Der junge Leutnant blickte nachdenklich zu den Zelten.
“Von seinen Fähigkeiten wäre Calvino sicher geeignet, weiter aufzusteigen, wenn er den uneingeschränkten Respekt seiner Untergebenen hätte! Doch ich fürchte, er würde bei jedem nur etwas zu standesbewussten Rekruten gezwungen sein, ihn neu einzufordern. Seine bürgerliche Herkunft wird immer ein Problem bleiben, gerade für die Rekruten aus Taladur.”
Rohalijo verschränkte die Arme hinter seinem Rücken. "Ich denke da genauso wie ihr. Seine bürgerliche Herkunft ist auf jeden Fall aus der Sicht von einigen ein Problem und würde so für Unruhe innerhalb der Einheit sorgen. Auch habe ich das Gefühl, dass einige Rekruten sich nur zurückhalten, solange einer von uns beiden in der Nähe ist."
“Gegenüber einem Fähnrich kann man über Respektsverweigerung vielleicht für eine sehr, wirklich sehr kurze Zeit hinweg sehen. Natürlich nur, wenn es der Einheit dient und eine politisch günstigere Lösung ermöglicht, als es die konsequente Bestrafung täte. Aber bei einem Leutnant?”

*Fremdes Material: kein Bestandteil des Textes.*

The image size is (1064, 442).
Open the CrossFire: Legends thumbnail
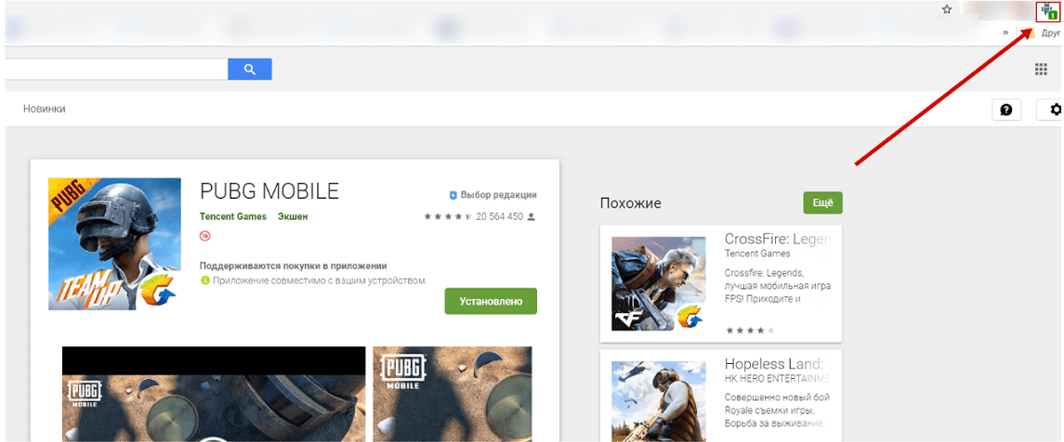coord(658,283)
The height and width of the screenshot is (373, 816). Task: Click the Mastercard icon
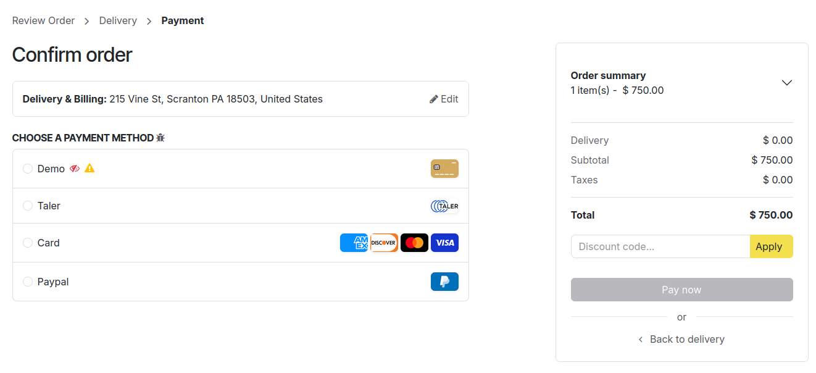click(414, 243)
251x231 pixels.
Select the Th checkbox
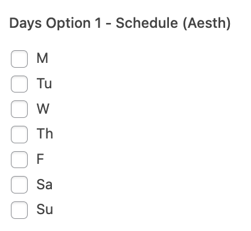[19, 134]
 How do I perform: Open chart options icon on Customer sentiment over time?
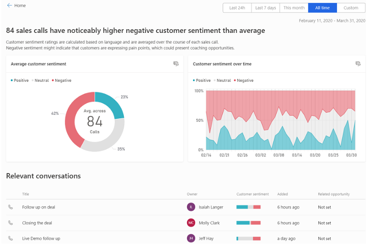[358, 64]
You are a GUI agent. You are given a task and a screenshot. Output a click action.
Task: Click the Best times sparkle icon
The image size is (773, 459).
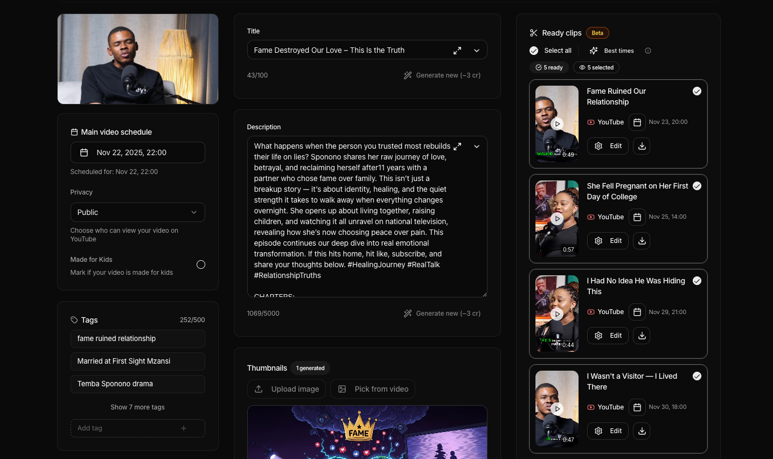pyautogui.click(x=594, y=51)
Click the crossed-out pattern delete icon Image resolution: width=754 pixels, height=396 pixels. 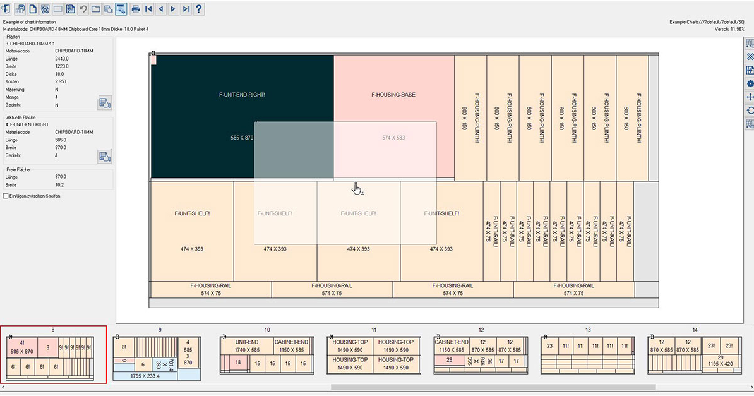point(45,9)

"Allen Widrigkeiten zum Trotz sollten wir uns bald einig sein, denn wenn ich Taladur verlassen sollte, hätte ich Euch gerne weiterhin als Leutnant an meiner Seite. Und bis es soweit ist, sollte euer Nachfolger bereit sein." Rohalijo blieb stehen. "Es sei denn, ihr habt andere Pläne, Leutnant." Rohaljo schaute Laurentio ernst an.
Dieser blickte seinen Vorgesetzten einen Augenblick sichtlich erstaunt an, dann lächelte er kurz und nickte in einer Geste der Dankbarkeit. “Ich danke Euch für Euer Vertrauen in meine Fähigkeiten, Rittmeister! Dass Ihr mich weiterhin unter Eurem Kommando wissen wollt, ist, gerade in Anbetracht der… Umstände, eine sehr große Anerkennung für mich!”

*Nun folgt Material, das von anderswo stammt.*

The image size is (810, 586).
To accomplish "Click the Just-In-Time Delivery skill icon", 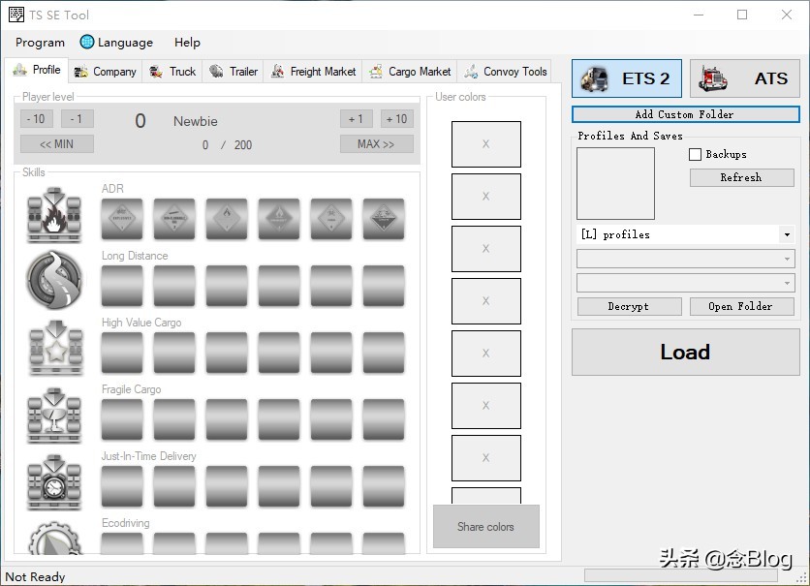I will 54,481.
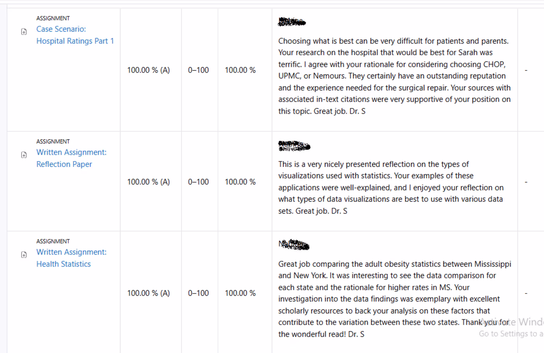Click Health Statistics percentage 100.00 %

tap(240, 293)
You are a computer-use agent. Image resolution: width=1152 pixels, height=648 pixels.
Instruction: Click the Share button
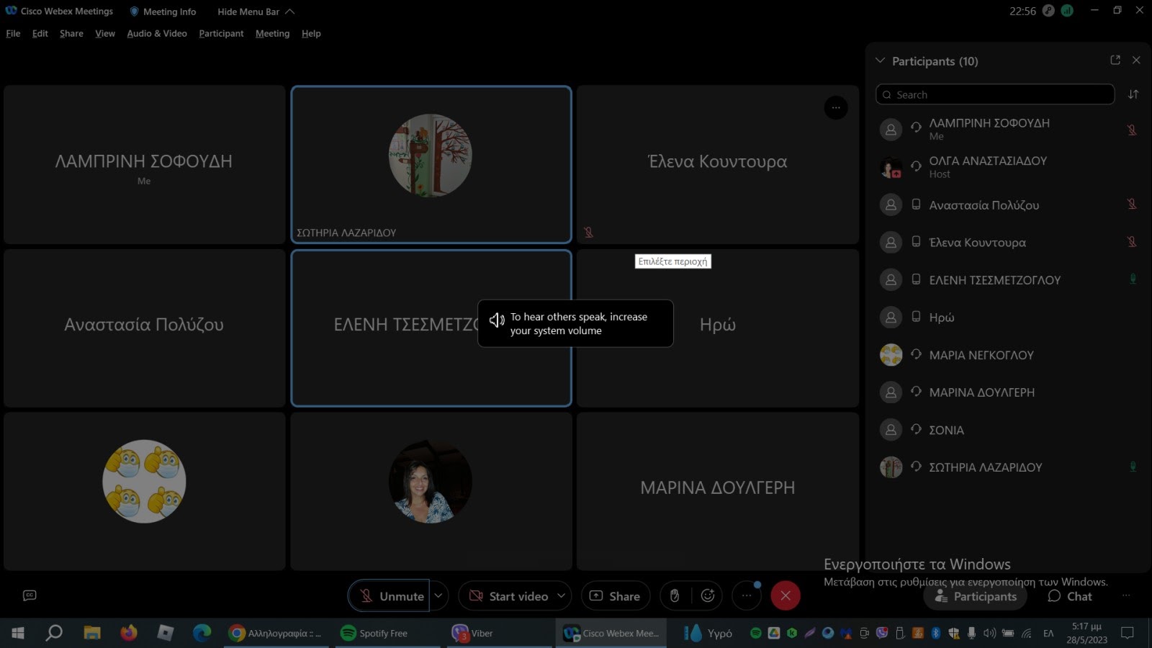click(x=615, y=595)
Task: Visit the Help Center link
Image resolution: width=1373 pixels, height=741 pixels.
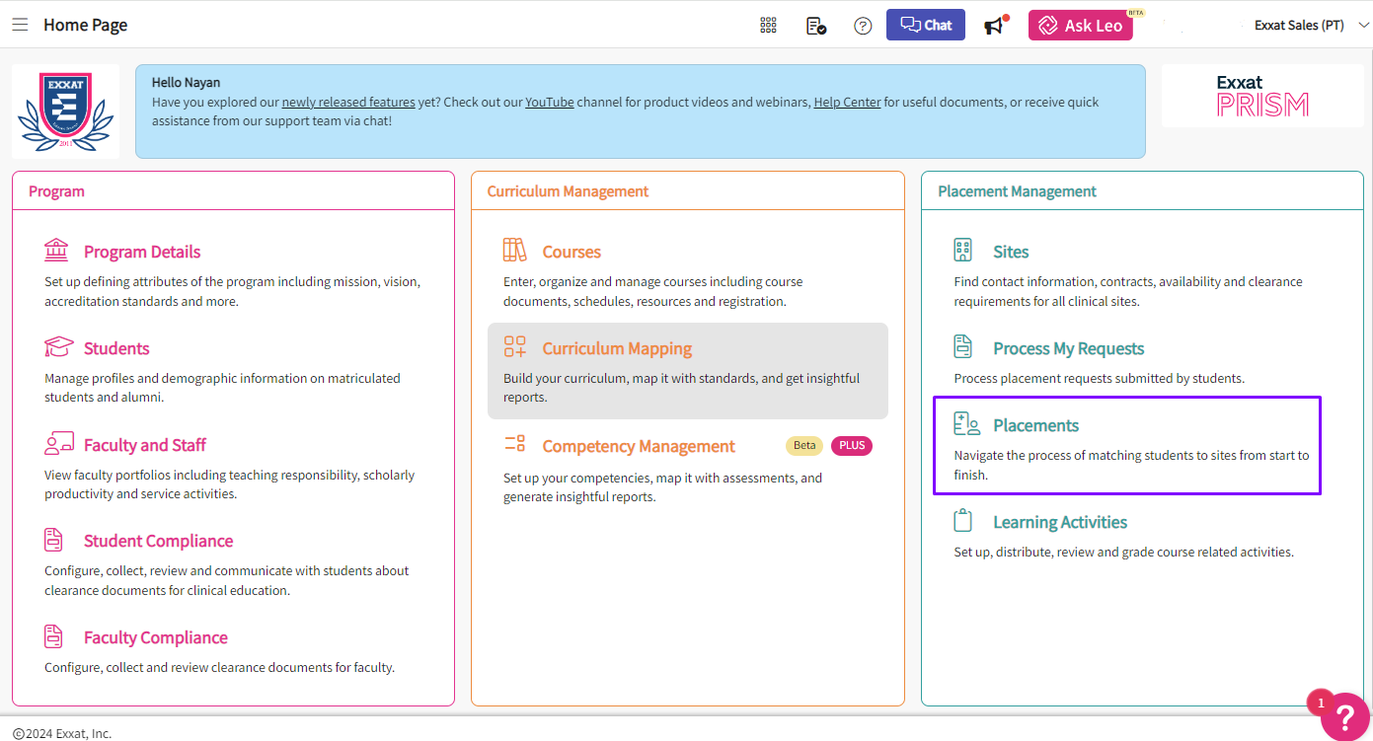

Kurz hielt er inne, straffte sich, bevor er mit ernster Miene fortfuhr: “Doch so sehr mich Euer Wunsch ehrt, fürchte ich, solange ich nicht den Befehl erhalte, Taladur zu verlassen, werde ich ihm nicht entsprechen können!”

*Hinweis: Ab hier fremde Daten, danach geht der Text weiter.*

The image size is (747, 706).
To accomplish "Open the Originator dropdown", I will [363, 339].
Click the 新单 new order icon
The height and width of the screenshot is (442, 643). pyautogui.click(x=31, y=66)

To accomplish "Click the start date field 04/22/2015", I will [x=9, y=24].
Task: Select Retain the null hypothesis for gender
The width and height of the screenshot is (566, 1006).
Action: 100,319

Nicht wenn er dafür Farfanya wieder zurücklassen musste! Auch wenn der Einsatz an einem anderen Ort ihren Interessen, den Interessen der Erben des Almandin, vielleicht dienlich sein konnte… sie brauchte jemand verlässlichen an ihrer Seite, der auf ihrem gefährlichen Weg auf sie aufpassen konnte!
Und auch Milia wollte schließlich auch um nichts in der Welt aus Taladur weg.
“Seht, Rittmeister, seit meinem fünfzehnten Lebensjahr war ich verlobt. Und dass ich erst im letzten Jahr heiratete, lag nicht an meiner Weigerung! Meine Gemahlin wollte Familia und Heimat nicht zurücklassen und so war ihre Bedingung für die Hochzeit meine dauerhafte Rückkehr nach Taladur.” Laurentio zuckte kurz mit den Schultern. “Sie will wohl nicht, wie meine Mutter, ihre Kinder alleine großziehen. Immer darauf wartend, wann die Reiter ihren Gemahl lange genug entbehren können, dass er sie für kurze Zeit besuchen kann. Und als Kind eines Rittmeisters kann ich diesen Wunsch verstehen!”
Laurentio lächelte entschuldigend. “Ich würde es wahrlich sehr bedauern, Euch als Vorgesetzten zu verlieren, Rittmeister! Doch wüsste ich zumindest zum jetzigen Zeitpunkt nicht, wie ich meine Frau überzeugen könnte, Taladur den Rücken zu kehren! Und ich wäre ihr gegenüber wohl äußerst unloyal, wenn ich ihren Wunsch, mich an ihrer Seite zu wissen, bereits jetzt hinter meinen Interessen zurückstellen würde!”
"Ich respektiere eure Gründe und kann sie auch sehr gut nachvollziehen. Und auch eure Offenheit zeichnet euch aus. Wir werden sehen, was die Zukunft bringt, aber seid euch gewiss, dass ich euch auf eurem Weg unterstützen werde, solange ich es kann." Rohaljo räusperte sich. "Ich will euch nun nicht weiter aufhalten, Leutnant. Ihr werdet ebenso wie ich noch einige Dinge vor den Festlichkeiten zu erledigen haben."
Laurentio nickte. “Rittmeister.”. Er verabschiedete sich mit kurzem militärischem Gruß und ging dann in Richtung seines Zeltes.